Em flagrante atrito diplomático com La Paz, a Espanha declarou como persona non grata um diplomata e dois adidos do governo boliviano em Madri e deu prazo para que se retirem do país. O gabinete do primeiro-ministro, o socialista Pedro Sánchez, argumentou agir em reciprocidade à decisão do governo interino da Bolívia de expulsar dois diplomatas espanhóis.
O episódio ocorre em meio a escalada da crise entre Madri e La Paz desde sábado 28, quando uma delegação espanhola tentou entrar na embaixada mexicana em La Paz. A presidente interina da Bolívia, Jeanine Añez, acusa os espanhóis de quererem “facilitar” a fuga de ex-integrantes do governo do ex-presidente Evo Morales que se protegiam na representação diplomática do México. Morales está exilado na Argentina.
Para Añez, tratou-se de uma ingerência em assuntos políticos internos de seu país. Em nota, o governo espanhol rechaçou esse argumento. “Qualquer afirmação nesse sentido constitui uma calúnia dirigida a danificar nossas relações bilaterais com teorias conspiratórias”.
Em reciprocidade “ao gesto hostil” do governo interino da Bolívia, a Espanha expulsou de seu país o encarregado de negócios da embaixada da Bolívia, Luis Quispe Condori, o adido militar, Marcelo Vargas Barral, e o adido de polícia, Orso Fernando Oblitas Siles.

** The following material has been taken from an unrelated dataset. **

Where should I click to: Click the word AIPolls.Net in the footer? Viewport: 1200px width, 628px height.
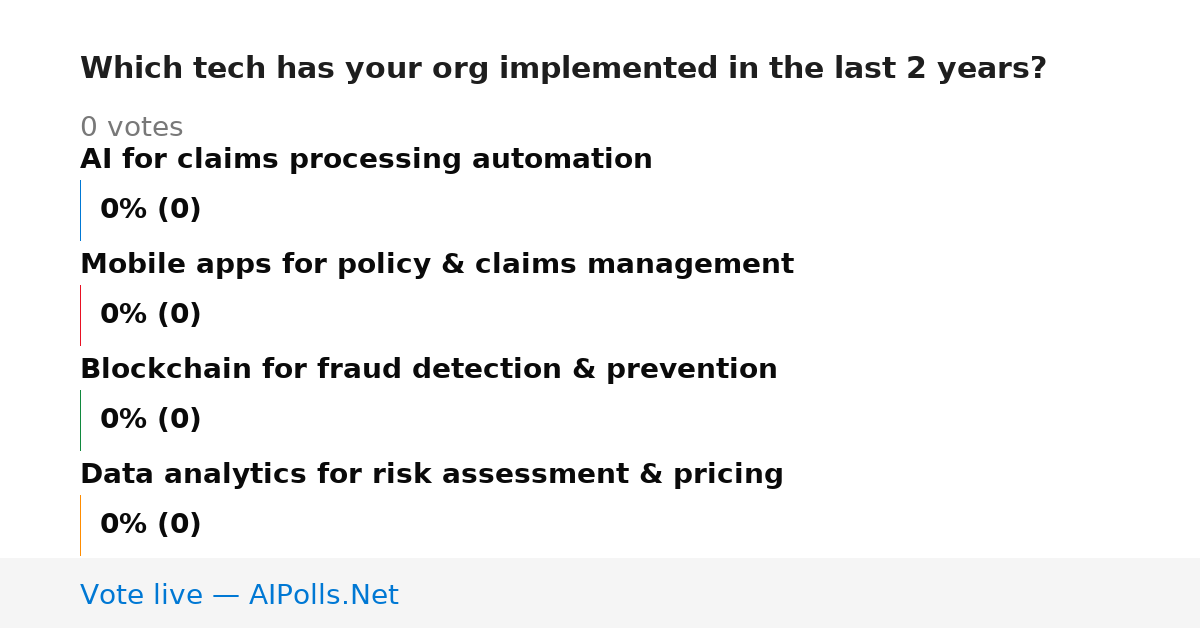(x=324, y=595)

Nesta segunda-feira, Añez havia expulsado a encarregada de negócios da Espanha, Cristina Borreguero, o cônsul em La Paz, Álvaro Fernández, e mais quatros funcionários da embaixada sob a acusação de tentarem entrar armados na embaixada mexicana na sexta-feira 27 para “facilitar” a fuga dos ex-integrantes do governo de Morales. Entre eles, o ex-ministro da Presidência, Juan Ramón Quintana, acusado de sedição e terrorismo. A presidente interina também expulsou a embaixadora mexicana, María Teresa Mercado.

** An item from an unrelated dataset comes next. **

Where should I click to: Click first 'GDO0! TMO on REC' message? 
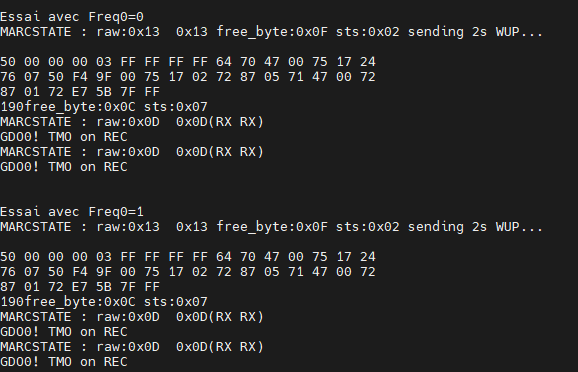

Na sexta-feira 27, Borreguero e Fernández tentaram entrar na sede representação diplomática mexicana em La Paz a convite da embaixadora mexicana. Segundo o jornal espanhol El País, a comitiva fora escoltada por quatro membros do Grupo de Operações Especiais (GEO), braço da polícia espanhola. O grupo foi impedido de entrar no prédio por policiais bolivianos. Com a identificação diplomática dos carros à mostra, manifestantes começaram a bater e jogar pedras contra os veículos e a fotografar seus ocupantes. Nesse momento, os policiais espanhóis colocaram seus capuzes para não serem identificados.

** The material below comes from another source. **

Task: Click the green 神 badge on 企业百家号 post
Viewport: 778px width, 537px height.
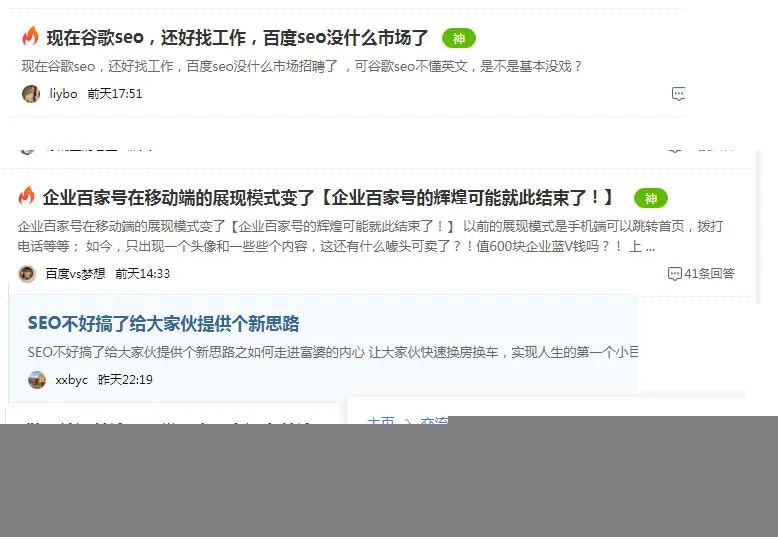Action: coord(650,199)
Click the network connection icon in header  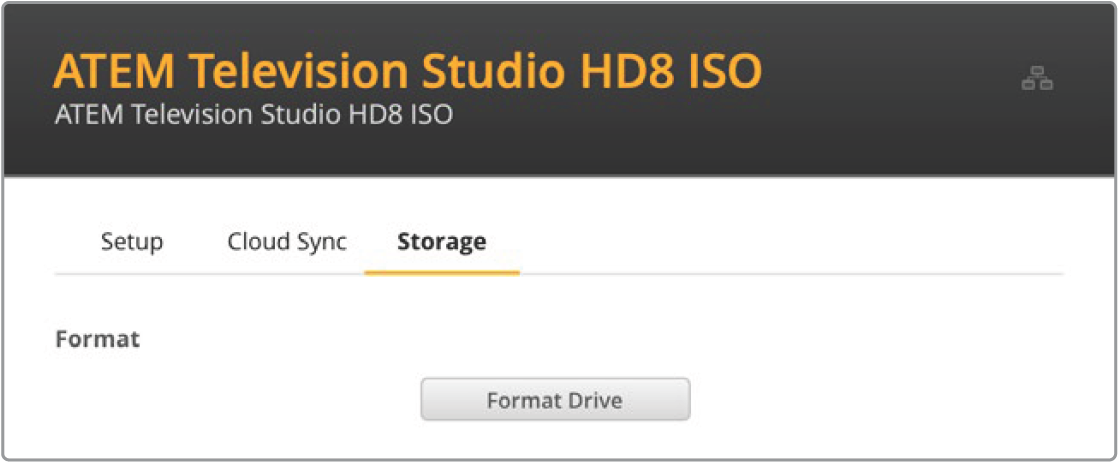pyautogui.click(x=1037, y=79)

Añez justificou a expulsão dos quatro membros do GEO pela “conduta hostil (desses funcionários) ao tentarem entrar de forma repentina e clandestina na residência do (embaixador) México na Bolívia, desafiando as autoridades policiais e o povo boliviano”. Em nota após o episódio, o governo espanhol tinha afirmado que abriria uma investigação para apurar o ocorrido.
O governo do México se mostrou cauteloso ao lidar com a expulsão de Mercado. O ministro das Relações Exteriores do país, Marcelo Ebrard disse somente que a embaixadora “será sempre um motivo de orgulho por sua firmeza e apego à melhor tradição de política externa de nosso país”.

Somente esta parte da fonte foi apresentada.